General Motors Recalls 2.7 Million Vehicles, Agrees to Pay Large Penalty Fee
This past Thursday, General Motors had to recall another 2.7 million vehicles. This is just the latest recall amid a string of pullbacks occurring after numerous safety flaws were found in General Motors cars, spanning multiple models. So far this year the auto maker has had to recall a total of 12.8 million vehicles worldwide and 11.1 million domestically, and it is looking likely that they will break their previous recall record of 11.8 million domestic recalls in 2004.
Earlier this year, GM was under fire for its slow response to a known safety issue with its ignition switch that had the potential to disable airbags. The flaw was linked to 13 deaths, and GM has since agreed to pay a $35 million penalty because of its failure to report the defect.
The company had been aware of the issue for over a decade, and their delay was investigated by various government bodies, including federal regulators as well as Congress. In response, GM and its board launched internal probes. According to GM, the latest recall doesn’t indicate that the company’s vehicles are increasingly unsafe — rather, that they are being more vigilant about potential problems and are making the decision to pull early, rather than wait out to see what happens.
“We have redoubled our efforts to expedite and resolve current reviews in process and also have identified and analyzed recent vehicle issues which require action,” explains Jeff Boyer, GM’s VP of global vehicle safety.
The company has issued 24 recalls in 2014, and the recalls cover a wide range of issues, including several about brake-light malfunctions that can cause wire corrosion.

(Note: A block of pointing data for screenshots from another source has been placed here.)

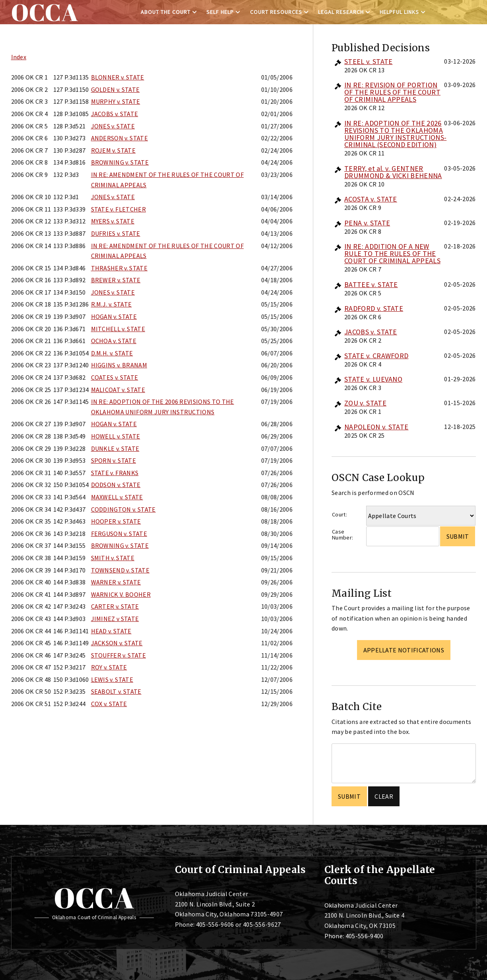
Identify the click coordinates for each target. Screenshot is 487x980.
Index (19, 57)
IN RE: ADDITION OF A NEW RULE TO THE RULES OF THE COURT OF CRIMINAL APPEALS (392, 253)
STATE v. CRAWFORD (376, 355)
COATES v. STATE (114, 377)
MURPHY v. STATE (116, 101)
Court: (340, 514)
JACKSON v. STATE (117, 643)
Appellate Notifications (404, 650)
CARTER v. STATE (115, 606)
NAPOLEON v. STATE (376, 427)
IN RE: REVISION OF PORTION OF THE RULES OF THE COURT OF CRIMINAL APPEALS (392, 92)
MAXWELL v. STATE (117, 497)
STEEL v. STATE (368, 61)
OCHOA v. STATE (114, 341)
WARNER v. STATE (116, 582)
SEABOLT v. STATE (116, 691)
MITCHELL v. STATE (118, 329)
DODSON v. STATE (116, 485)
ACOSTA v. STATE (371, 199)
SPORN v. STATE (113, 460)
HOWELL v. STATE (116, 436)
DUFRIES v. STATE (116, 233)
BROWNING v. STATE (120, 162)
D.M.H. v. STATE (112, 353)
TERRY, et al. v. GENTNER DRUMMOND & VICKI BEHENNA (393, 172)
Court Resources (276, 12)
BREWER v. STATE (116, 280)
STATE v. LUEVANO (373, 379)
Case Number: (342, 534)
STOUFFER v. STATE (118, 655)
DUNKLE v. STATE (115, 448)
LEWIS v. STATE (112, 679)
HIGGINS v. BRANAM (119, 365)
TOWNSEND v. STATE (120, 570)
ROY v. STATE (109, 667)
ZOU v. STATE (365, 403)
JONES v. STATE (113, 126)
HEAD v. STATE (111, 631)
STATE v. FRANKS (115, 473)
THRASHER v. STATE (119, 268)
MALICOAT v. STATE (118, 390)
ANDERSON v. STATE (119, 138)
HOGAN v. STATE (114, 316)
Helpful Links (399, 12)
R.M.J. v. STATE (111, 304)
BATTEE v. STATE (371, 284)
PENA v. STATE (367, 223)
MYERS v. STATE (113, 221)
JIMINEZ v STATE (115, 619)
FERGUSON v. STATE (119, 534)
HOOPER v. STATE (116, 521)
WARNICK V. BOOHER (121, 594)
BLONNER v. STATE (118, 77)
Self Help (220, 12)
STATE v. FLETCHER (118, 209)
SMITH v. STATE (113, 558)
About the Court (165, 12)
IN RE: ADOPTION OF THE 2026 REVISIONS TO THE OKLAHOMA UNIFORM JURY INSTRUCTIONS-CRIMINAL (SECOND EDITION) (395, 134)
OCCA (94, 898)
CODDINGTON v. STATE (123, 509)
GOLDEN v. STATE (115, 89)
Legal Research (341, 12)
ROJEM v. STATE (113, 150)
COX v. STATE (109, 704)
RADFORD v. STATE (374, 308)
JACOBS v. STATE (114, 114)
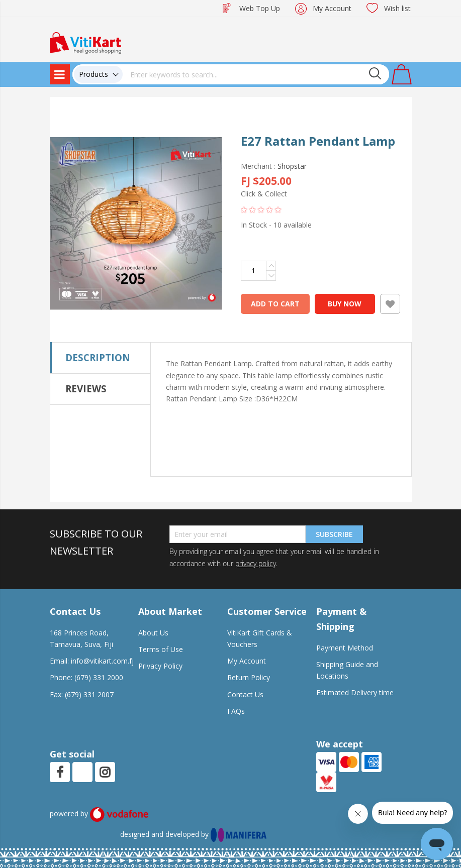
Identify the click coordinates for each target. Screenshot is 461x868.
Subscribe (334, 534)
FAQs (236, 711)
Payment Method (344, 647)
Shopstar (292, 166)
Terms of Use (160, 649)
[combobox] (256, 74)
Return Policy (248, 677)
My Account (332, 8)
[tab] (100, 358)
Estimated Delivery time (355, 692)
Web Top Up (259, 8)
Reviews (86, 388)
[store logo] (85, 42)
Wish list (397, 8)
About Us (153, 632)
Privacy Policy (160, 666)
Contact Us (245, 694)
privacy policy (255, 563)
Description (98, 357)
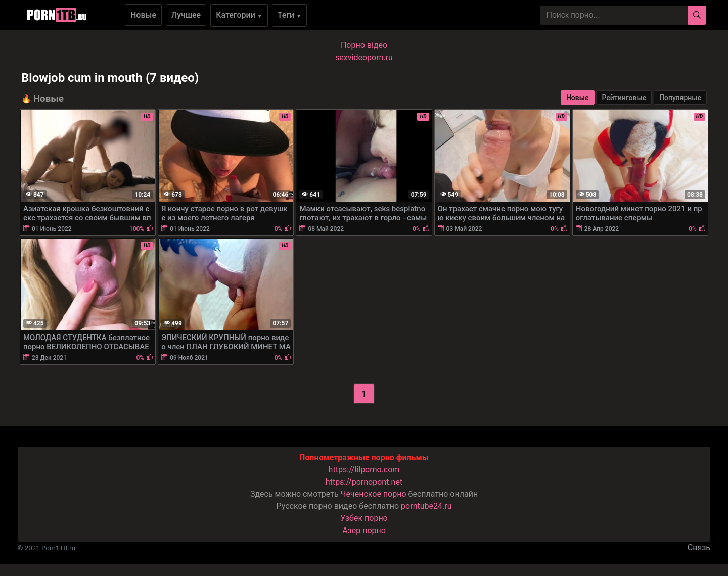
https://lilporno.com (364, 469)
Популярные (680, 98)
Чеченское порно (374, 494)
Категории (239, 15)
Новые (143, 15)
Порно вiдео (364, 45)
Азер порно (364, 530)
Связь (699, 547)
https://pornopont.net (364, 482)
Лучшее (186, 15)
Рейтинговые (624, 98)
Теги (289, 15)
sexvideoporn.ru (364, 57)
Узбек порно (364, 518)
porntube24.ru (426, 506)
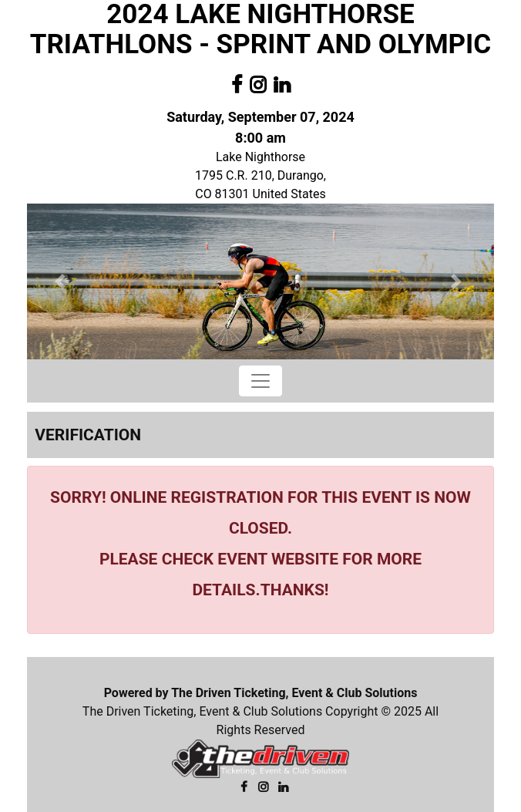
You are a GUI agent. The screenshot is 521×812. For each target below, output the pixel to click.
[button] (62, 281)
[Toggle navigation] (260, 381)
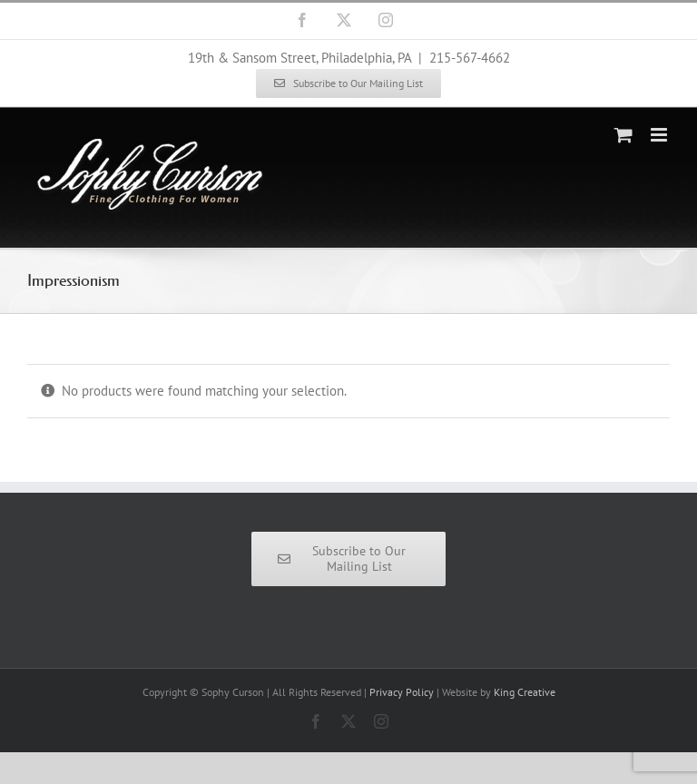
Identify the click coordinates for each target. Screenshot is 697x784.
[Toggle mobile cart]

Although the public may remain skeptical, GM plans to continue addressing problems as they occur. “We are working aggressively to resolve open federal investigations,” says Alan Adler, a company spokesperson, regarding investigations currently pending by the National Highway Traffic Safety Administration. The company has also created a “Speak Up for Safety” program to encourage employees to speak up about known issues earlier in the development process.